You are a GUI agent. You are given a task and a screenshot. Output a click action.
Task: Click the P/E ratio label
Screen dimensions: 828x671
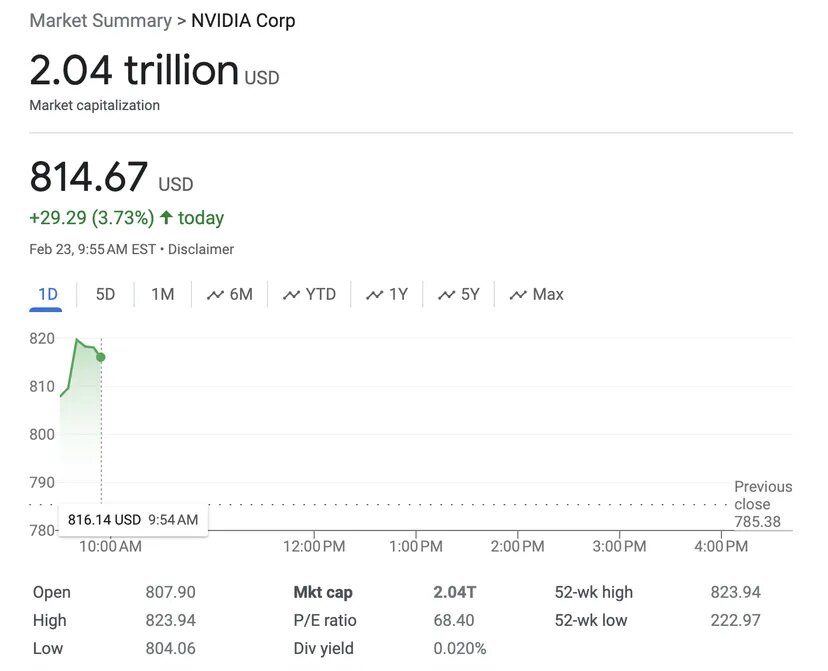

* * *

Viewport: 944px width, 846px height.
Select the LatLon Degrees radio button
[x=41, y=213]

---

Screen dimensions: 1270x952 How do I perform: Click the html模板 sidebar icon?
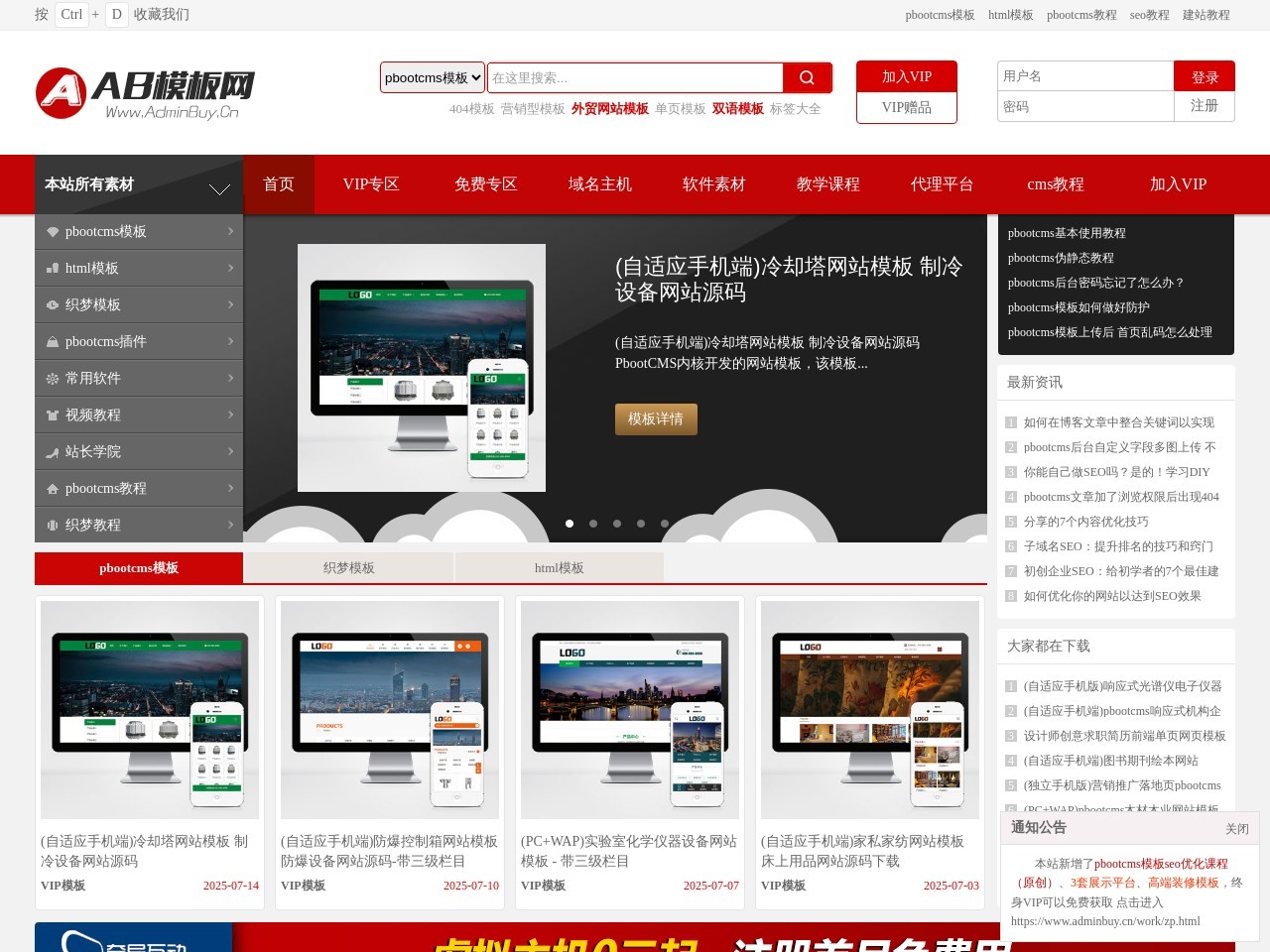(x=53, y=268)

▶ [PROBLEM TO SOLVE]
Once you find the line with "You are a GUI" above, print it and every line after it up to and including the line with "Screen dimensions: 828x671", exactly as written and nothing else.

▶ [RESULT]
You are a GUI agent. You are given a task and a screenshot. Output a click action.
Task: Click the P/E ratio label
Screen dimensions: 828x671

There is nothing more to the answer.